Lithium carbonate trend is upward and the process is bumpy

According to the commodity market analysis system of Shengyi Society, the domestic price of lithium carbonate has continued to fluctuate recently. As of April 8th, the benchmark price of battery grade lithium carbonate in Shengyi Society was 156000 yuan/ton, up 1.3% month on month and 117% year-on-year. The core trend is jointly dominated by supply side games, demand side resilience, and macro emotions.
Supply side: “Double Disturbance” Game, Policy and Supply Uncertainty Dominate
The supply side is the core “trigger” of this round of price fluctuations, with two major disruptive factors continuing to ferment, causing the market to oscillate between “relaxing expectations” and “long-term tightening”.

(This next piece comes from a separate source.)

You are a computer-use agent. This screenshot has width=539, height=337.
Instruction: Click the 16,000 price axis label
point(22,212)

Zimbabwe ban: undecided, repeatedly disturbed
On February 25, 2026, Zimbabwe announced an indefinite suspension of lithium raw ore and lithium concentrate exports, which will be fully implemented on March 3. The core goal is to promote local value-added processing of minerals and emulate the Indonesian nickel ore model. At the end of March, there were rumors that Chinese funded enterprises such as China National Mining Corporation were granted export quotas, leading to a sharp drop in prices; However, Zhongkuang Resources responded that there was only communication and no clear timeline. On March 31st, the eighth cabinet meeting reiterated the maintenance of the ban with no signs of relaxation. On April 2nd, it was reported online that the latest document from Zimbabwe shows that companies must build lithium sulfate factories that meet government standards, pass inspections, and have production capacity before January 1, 2027; After January 1, 2027, only deep processed products such as lithium sulfate are allowed to be exported, and the export of lithium concentrate is completely prohibited.

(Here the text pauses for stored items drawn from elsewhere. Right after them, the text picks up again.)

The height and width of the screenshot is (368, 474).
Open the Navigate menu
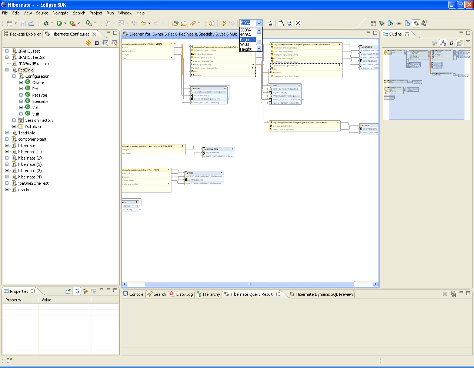pyautogui.click(x=60, y=13)
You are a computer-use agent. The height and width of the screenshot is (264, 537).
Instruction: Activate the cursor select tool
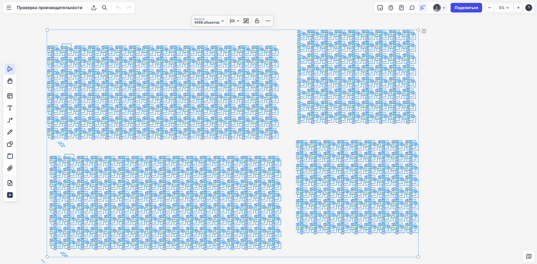[x=10, y=69]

Australian fuel crisis: marginal disturbance amplified
Affected by the situation in the Middle East, diesel supply is tight in some mines in Australia. The annual consumption of diesel in Australian mining is about 9.6 billion liters, and lithium mines are not a priority supply target. Although it is clarified that diesel is mainly used for transportation and has not directly affected production, Australia accounts for about 30% of global lithium supply, and the current supply elasticity is declining. Any marginal disturbance is easily amplified as a “supply interruption risk”, exacerbating market anxiety.
Other supply disturbances: The uncertainty of resuming production at mines such as Ningde Jianxiawo continues, coupled with the unclear pace of resuming production at major domestic mines, resulting in insufficient overall supply side elasticity and further amplifying price fluctuations.
Demand side: Energy storage becomes the core increment, providing support for automobile recovery
The demand side is the high priced “ballast stone”, driven by both energy storage and new energy vehicles, with demand resilience exceeding expectations.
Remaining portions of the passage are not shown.